Identify all lines of the data containing the string "will" and copy them.

^^^^

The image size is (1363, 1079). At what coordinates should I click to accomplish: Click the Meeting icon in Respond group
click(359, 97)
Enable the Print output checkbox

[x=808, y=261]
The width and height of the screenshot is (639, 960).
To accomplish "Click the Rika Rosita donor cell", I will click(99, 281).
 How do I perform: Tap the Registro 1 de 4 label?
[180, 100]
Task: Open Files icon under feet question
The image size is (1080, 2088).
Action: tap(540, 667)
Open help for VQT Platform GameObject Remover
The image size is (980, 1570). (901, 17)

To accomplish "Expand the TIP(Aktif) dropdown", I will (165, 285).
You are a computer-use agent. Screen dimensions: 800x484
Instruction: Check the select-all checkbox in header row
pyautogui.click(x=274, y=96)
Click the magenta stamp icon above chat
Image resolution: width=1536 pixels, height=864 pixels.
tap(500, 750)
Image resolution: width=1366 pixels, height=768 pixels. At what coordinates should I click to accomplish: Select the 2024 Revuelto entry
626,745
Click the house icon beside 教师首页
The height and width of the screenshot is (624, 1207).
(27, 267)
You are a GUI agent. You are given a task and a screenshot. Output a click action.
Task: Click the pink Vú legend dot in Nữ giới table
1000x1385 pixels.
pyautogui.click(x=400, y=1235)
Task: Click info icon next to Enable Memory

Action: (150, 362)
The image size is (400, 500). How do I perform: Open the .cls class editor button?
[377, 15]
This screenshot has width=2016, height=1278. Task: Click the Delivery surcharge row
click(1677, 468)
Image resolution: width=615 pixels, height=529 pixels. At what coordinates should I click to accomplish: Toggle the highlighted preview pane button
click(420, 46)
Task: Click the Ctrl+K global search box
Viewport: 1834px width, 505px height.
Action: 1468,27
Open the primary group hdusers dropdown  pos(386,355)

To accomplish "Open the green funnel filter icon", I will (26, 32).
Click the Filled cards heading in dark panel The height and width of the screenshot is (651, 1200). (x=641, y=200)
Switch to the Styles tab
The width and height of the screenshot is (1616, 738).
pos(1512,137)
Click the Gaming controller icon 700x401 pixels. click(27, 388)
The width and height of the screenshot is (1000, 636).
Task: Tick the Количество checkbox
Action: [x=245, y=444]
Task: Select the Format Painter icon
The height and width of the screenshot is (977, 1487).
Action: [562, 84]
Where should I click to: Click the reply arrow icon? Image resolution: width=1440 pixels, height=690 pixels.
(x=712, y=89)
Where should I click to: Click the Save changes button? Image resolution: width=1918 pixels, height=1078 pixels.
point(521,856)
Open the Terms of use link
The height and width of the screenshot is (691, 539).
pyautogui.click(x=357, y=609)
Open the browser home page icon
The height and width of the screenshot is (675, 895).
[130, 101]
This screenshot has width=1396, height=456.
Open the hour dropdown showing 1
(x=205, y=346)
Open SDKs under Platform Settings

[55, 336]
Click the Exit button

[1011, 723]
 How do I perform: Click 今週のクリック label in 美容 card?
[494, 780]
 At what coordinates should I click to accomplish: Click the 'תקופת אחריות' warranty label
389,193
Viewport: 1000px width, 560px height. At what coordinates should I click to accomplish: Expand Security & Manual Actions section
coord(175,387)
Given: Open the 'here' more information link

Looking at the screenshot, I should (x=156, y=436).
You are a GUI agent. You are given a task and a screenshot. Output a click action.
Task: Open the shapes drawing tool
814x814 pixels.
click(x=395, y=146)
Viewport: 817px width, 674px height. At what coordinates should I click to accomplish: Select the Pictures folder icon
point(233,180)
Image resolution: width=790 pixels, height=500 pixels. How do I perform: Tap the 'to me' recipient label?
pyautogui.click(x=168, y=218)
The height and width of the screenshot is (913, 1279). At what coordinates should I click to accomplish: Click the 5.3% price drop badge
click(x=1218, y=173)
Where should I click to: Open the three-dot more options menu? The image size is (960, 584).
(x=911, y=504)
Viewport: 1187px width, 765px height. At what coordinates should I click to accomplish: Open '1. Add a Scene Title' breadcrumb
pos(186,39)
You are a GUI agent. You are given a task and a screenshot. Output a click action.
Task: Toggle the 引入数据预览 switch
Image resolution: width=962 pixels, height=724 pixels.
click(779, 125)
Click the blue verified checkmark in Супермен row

^^^^

▸ **Exercise output**
To accomplish "Click the Rika Rosita donor cell", I will click(99, 281).
To accomplish "Expand the TIP(Aktif) dropdown", I will (165, 285).
To accomplish "Open the green funnel filter icon", I will (26, 32).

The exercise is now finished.